Franco, speaking of those cases in which a portion of the omentum is found projecting into the hernial sac, lays great stress upon the importance of “not doing what many a surgeon has done in the past and what not a few are still doing in our time, viz., simply cutting off the imprisoned distal portion of this membrane and returning the remainder to the peritoneal cavity without first ligating the divided blood-vessels and then cauterizing the cut surface; the danger being that a failure to take these steps frequently leads to a fatal hemorrhage into the peritoneal cavity—an occurrence which actually happened to one of our most experienced surgeons in a case of enterepiplocele.”

There were certain operative procedures in which Franco took a greater interest than in others. Thus, for example, he was particularly fond of operating for the relief of cataract, and the results which he obtained were exceptionally favorable (180 cures out of a total of 200 cases subjected to operation). Von Gurlt quotes him as saying:—

If I had to choose between operations for the cure of cataract and abandoning all the rest of my surgical practice, I should prefer to adopt the latter course, so highly do I estimate the amount of good which I can do in this line of work, so very important does it appear to me, and so small is the amount of labor and worry which it entails.

Franco was also greatly interested in the cure of stone in the bladder, and it was while treating cases of this character that he invented the very important surgical procedure known in France as the “Franconian operation for stone in the bladder” (hypogastric cystotomy, suprapubic lithotomy). Here is the account which he gives of the circumstances under which he was led to devise this method of removing a stone from the bladder:—

I will mention here an experience which I had on one occasion when I tried to remove a calculus from the bladder of a boy about ten years of age. The stone was about as large as a hen’s egg and resisted all my efforts to extract it by way of the incision made in the perinaeum.
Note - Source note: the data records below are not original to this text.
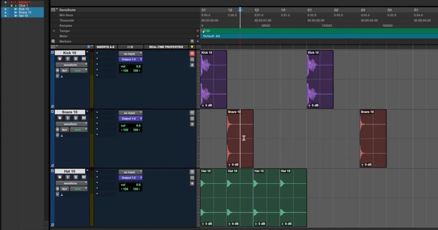The width and height of the screenshot is (438, 230).
Task: Enable input monitoring on Kick 10
Action: tap(68, 58)
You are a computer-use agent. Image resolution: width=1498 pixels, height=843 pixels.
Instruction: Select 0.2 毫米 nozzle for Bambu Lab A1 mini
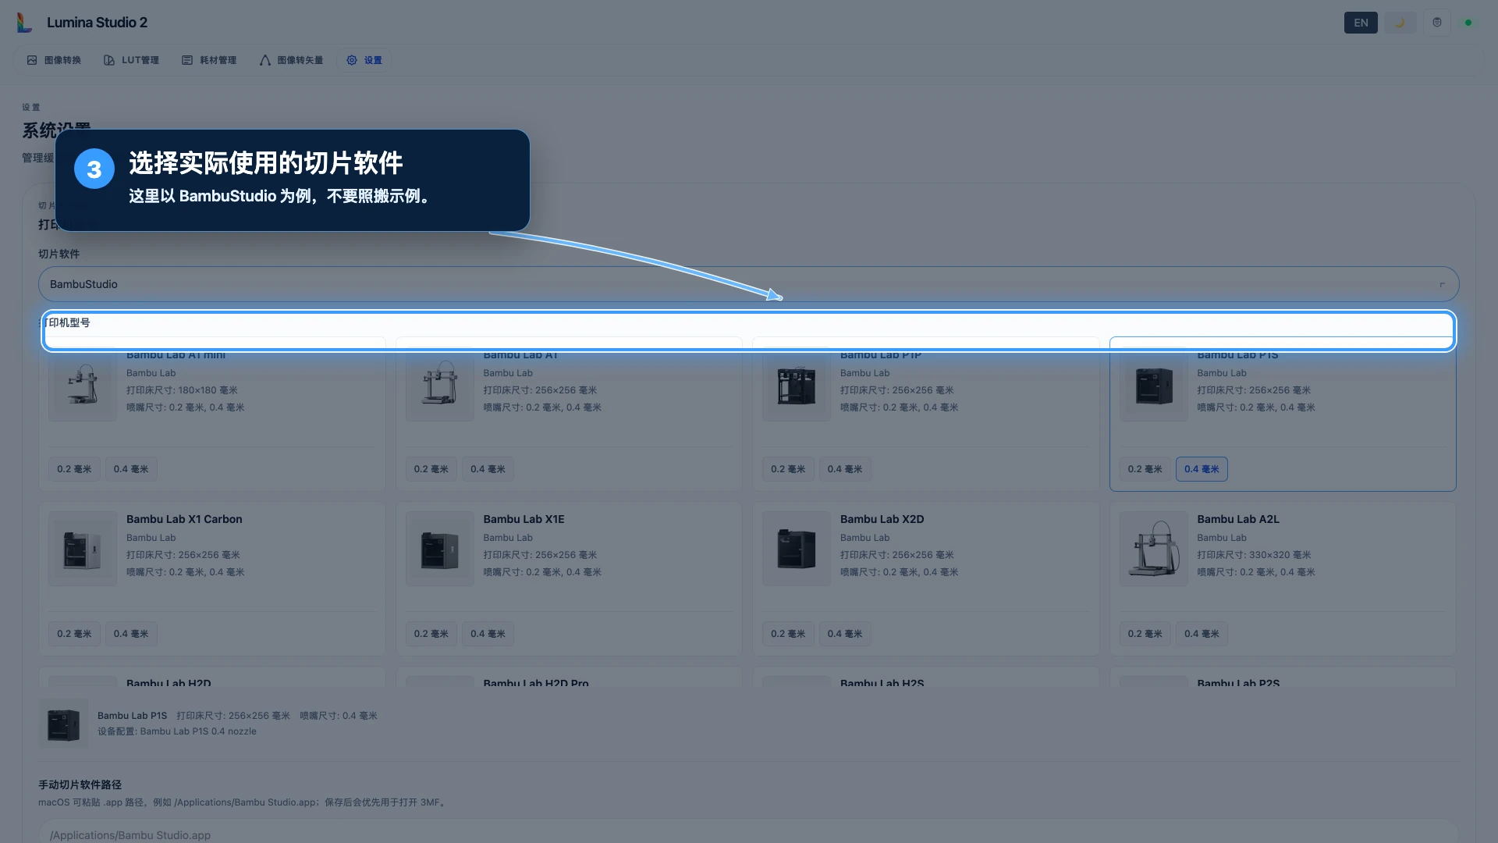click(x=74, y=469)
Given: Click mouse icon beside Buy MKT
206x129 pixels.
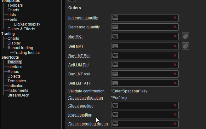Looking at the screenshot, I should [x=186, y=37].
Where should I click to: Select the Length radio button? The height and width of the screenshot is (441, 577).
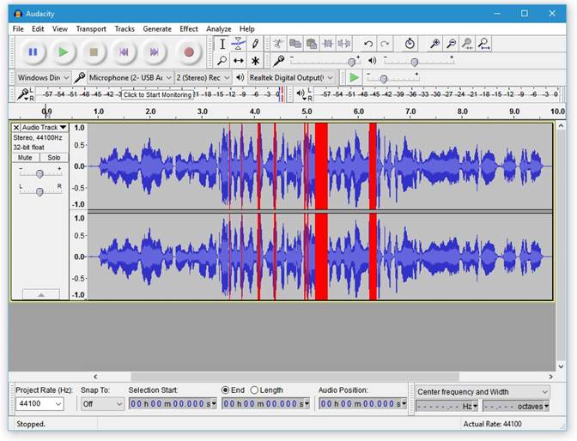tap(254, 390)
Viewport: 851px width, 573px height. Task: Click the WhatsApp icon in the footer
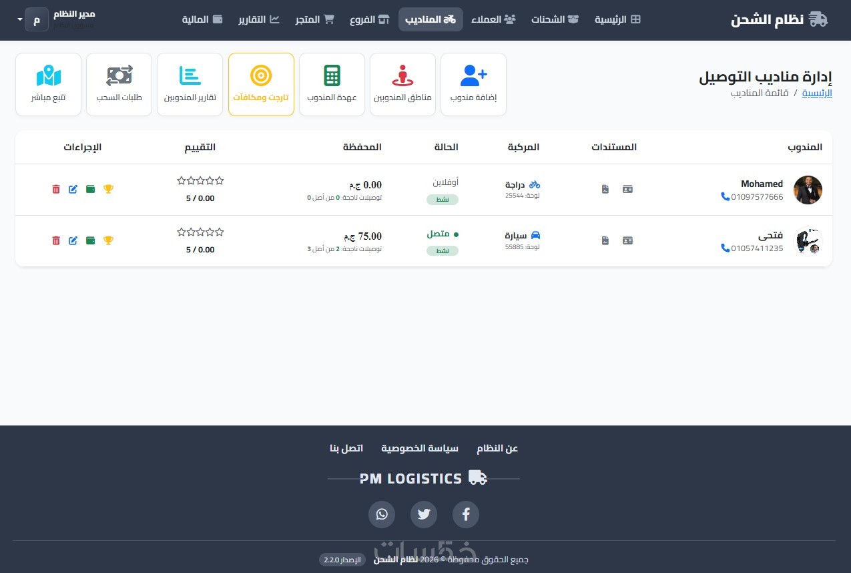(382, 514)
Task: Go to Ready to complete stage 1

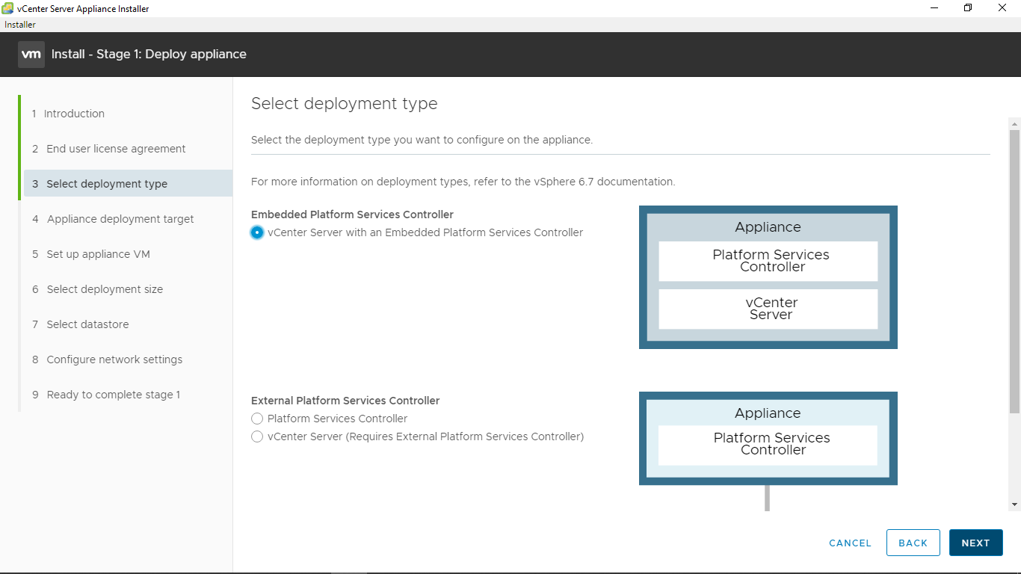Action: coord(113,395)
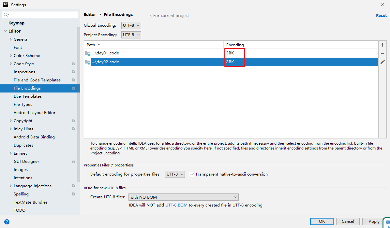Open the Live Templates settings page

[x=28, y=96]
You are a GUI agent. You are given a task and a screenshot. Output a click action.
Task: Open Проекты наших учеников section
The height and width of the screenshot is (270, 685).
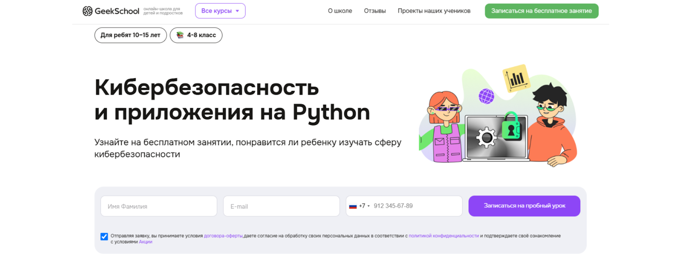pos(434,11)
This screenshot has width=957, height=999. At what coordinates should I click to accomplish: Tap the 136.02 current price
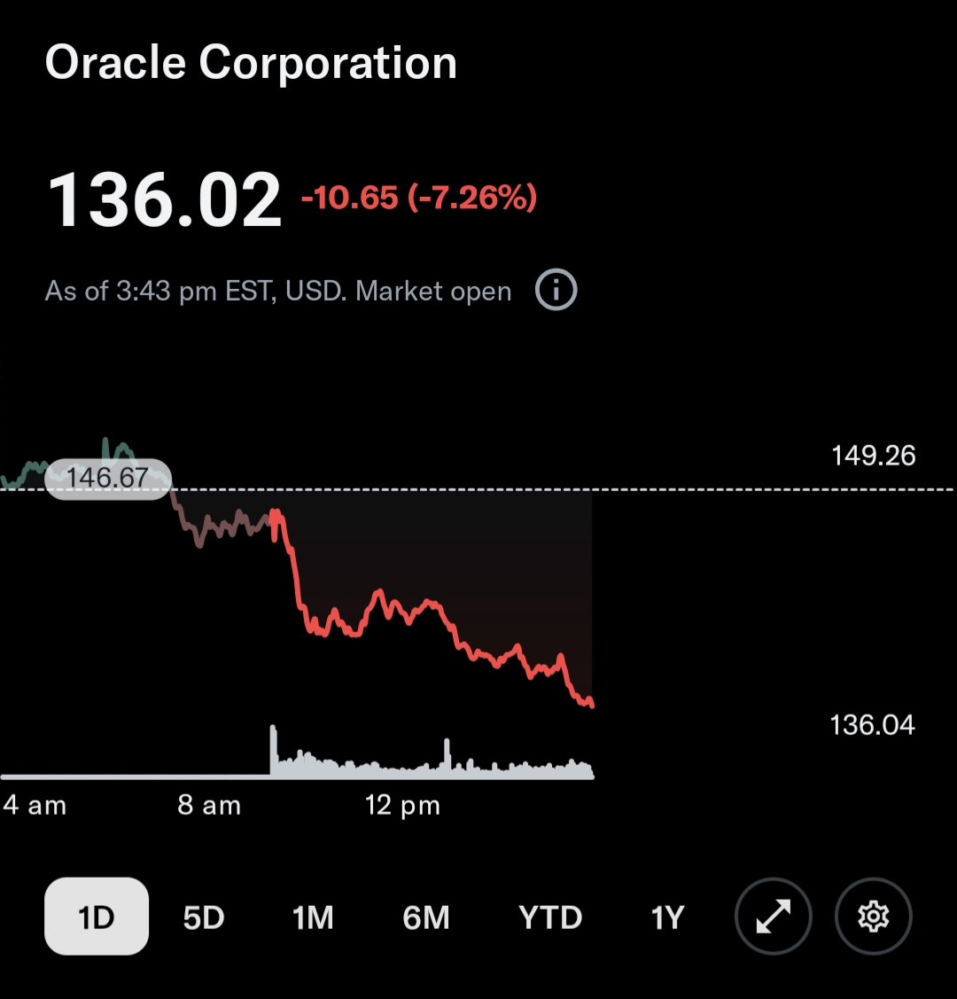click(x=164, y=200)
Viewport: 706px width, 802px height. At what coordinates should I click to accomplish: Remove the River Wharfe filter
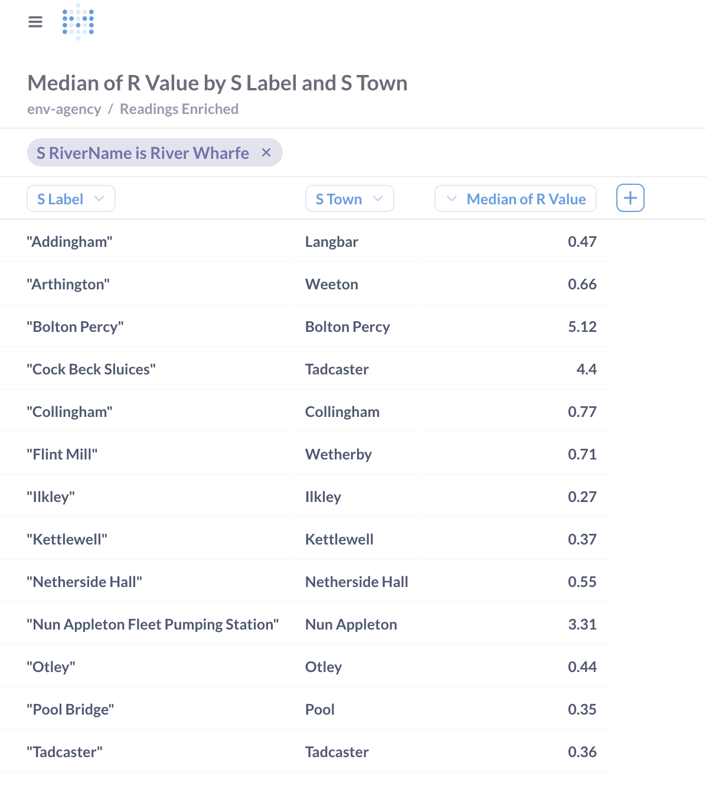click(267, 152)
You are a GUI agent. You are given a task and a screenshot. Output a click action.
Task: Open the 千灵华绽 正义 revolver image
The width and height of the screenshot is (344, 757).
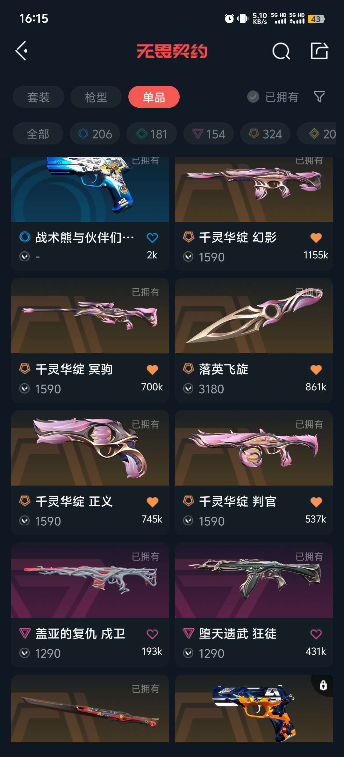point(90,448)
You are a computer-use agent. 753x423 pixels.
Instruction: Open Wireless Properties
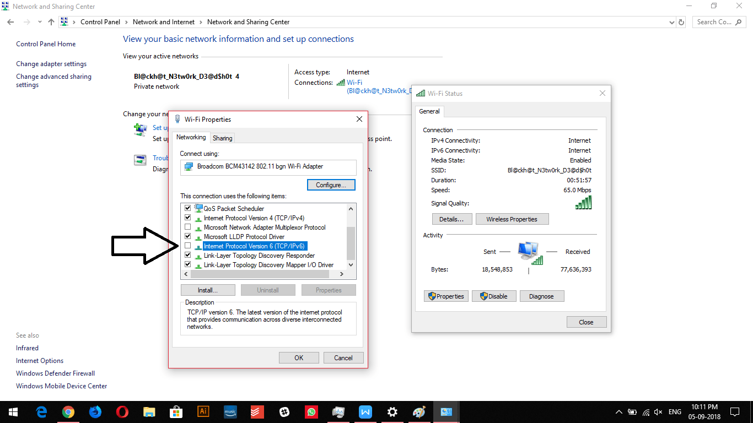point(512,219)
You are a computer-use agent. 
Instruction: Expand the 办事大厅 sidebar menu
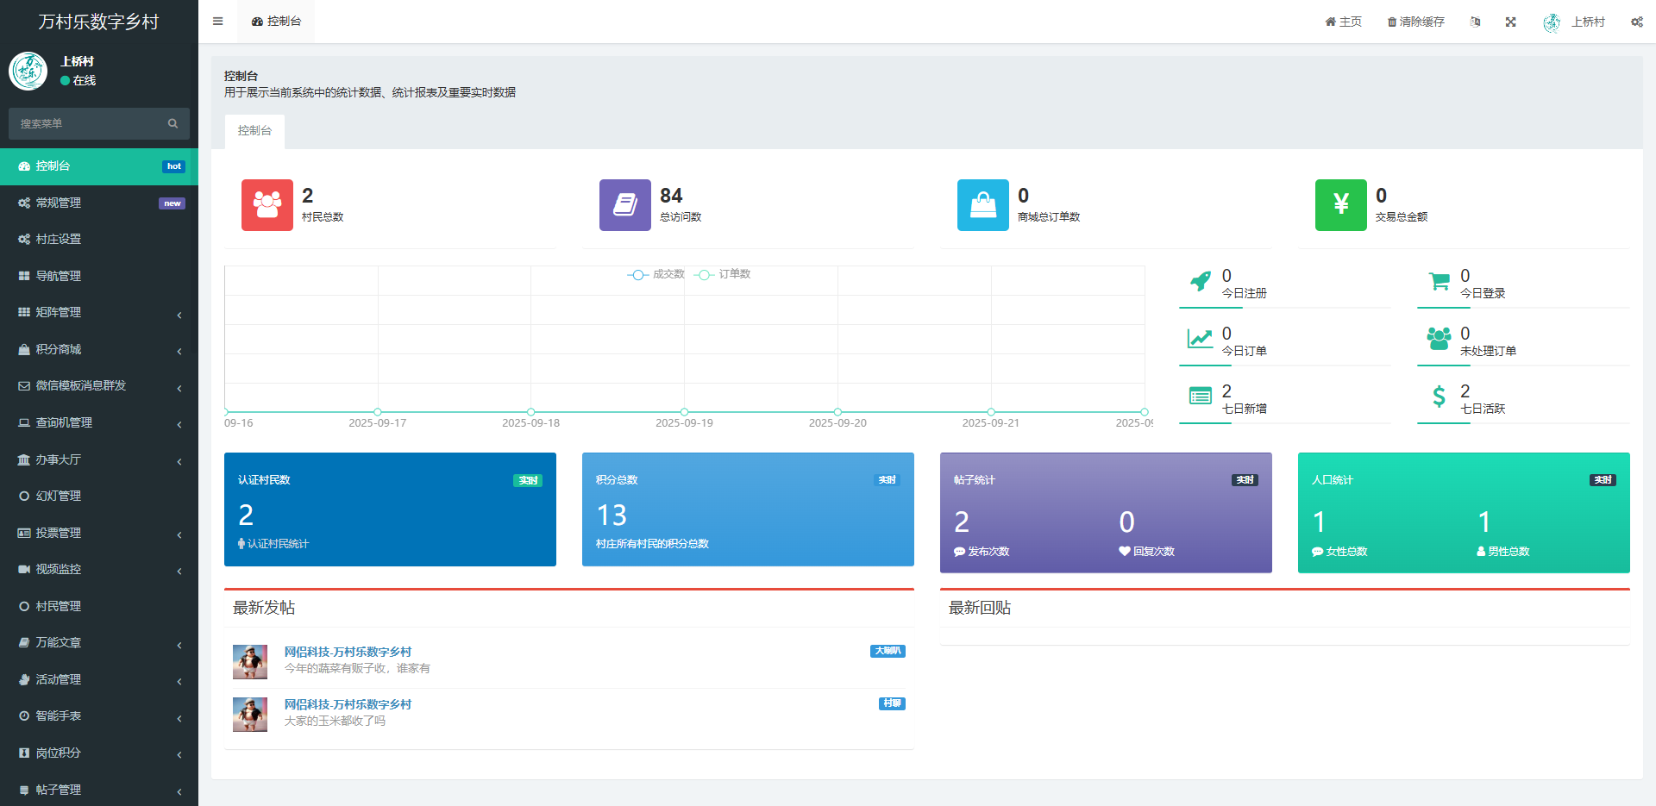pos(99,459)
Being in a quandary as to how I should proceed next, and the parents and friends being greatly demoralized by the suffering to which I was unavoidably subjecting their child,—they maintained, I should add, that they would rather have him die than be subjected to such awful suffering;—and being influenced also by the thought that I could not afford to have it charged against me that I was not able to extract the calculus, I deliberately decided that I would make an opening above the pubic bone, and would remove the stone in this manner. Accordingly I incised the skin above the pubes, a little to one side of the base of the penis, and carried the knife through the soft tissues down to the calculus, which I had simultaneously pushed upward by pressing the fingers of my left hand against the perinaeum, while at the same time my assistant made counter-pressure against the stone by firmly compressing the abdominal wall above the object. This method of extraction proved successful.

In due time the wounds healed firmly and the patient was relieved of his trouble, but only after a long and most serious illness.

Franco does not appear to have performed the suprapubic operation for the extraction of a cystic calculus more than once (the case just narrated), and he carefully refrains from recommending it to other physicians. Most surgical authors, says Edouard Nicaise, blame Franco very strongly for not having dared to recommend his suprapubic operation. “But I do not agree with this judgment; Franco should rather be praised for his prudence in not immediately announcing to the world his invention of an important surgical operation.”[90]

The subsequent history of suprapubic lithotomy shows that Franco was laboring under an exaggerated idea of the dangers attending this operation. The comments of Pascal Baseilhac—a nephew of “Brother Cosmas” (the famous French lithotomist of the early part of the eighteenth century) and himself a skilled lithotomist—are worthy of being repeated here. He says (p. 318 of his “Traité sur la lithotomie,” Paris, 1804): “Franco based his unwillingness to recommend the operation of suprapubic lithotomy on the belief which was then widely prevalent, and which still persists even in our time (middle of the eighteenth century), that the making of an incision into the main body of the urinary bladder is sure to prove fatal, a belief which experience and observation have now shown to be unwarranted.”

The Franconian operation, the great value of which was not sufficiently appreciated by its inventor nor by contemporary surgeons, was revived in 1719 by an Englishman, John Douglas, the distinguished surgeon of Westminster Hospital, London, and the brother of James Douglas—the anatomist who in 1730 described so minutely the relations of the peritonaeum to the bladder (Douglas’ cul-de-sac).

In the case the history of which has just been narrated, the circumstances attending the invention of the operation known to-day as suprapubic cystotomy[91] or “suprapubic lithotomy,” were certainly of such an unfavorable character as to call for the display of an unusual degree of courage, wisdom, patience and manual skill on the part of the surgeon in charge; and it was through a careful consideration of these facts that Edouard Nicaise was led to award such high praise to Franco for the work which he had done. Scarcely less remarkable is the talent which the latter displayed in the invention of a forceps (Fig. 22) strong enough to crush all but the hardest calculi and yet so cleverly planned that it is practicable, while the crushing end of the instrument is lying inside the bladder, to separate the blades sufficiently far apart to render possible the grasping of the stone between the jaws of the instrument without at the same moment injuriously crushing the soft parts in the narrow channel of the wound or opening.[92]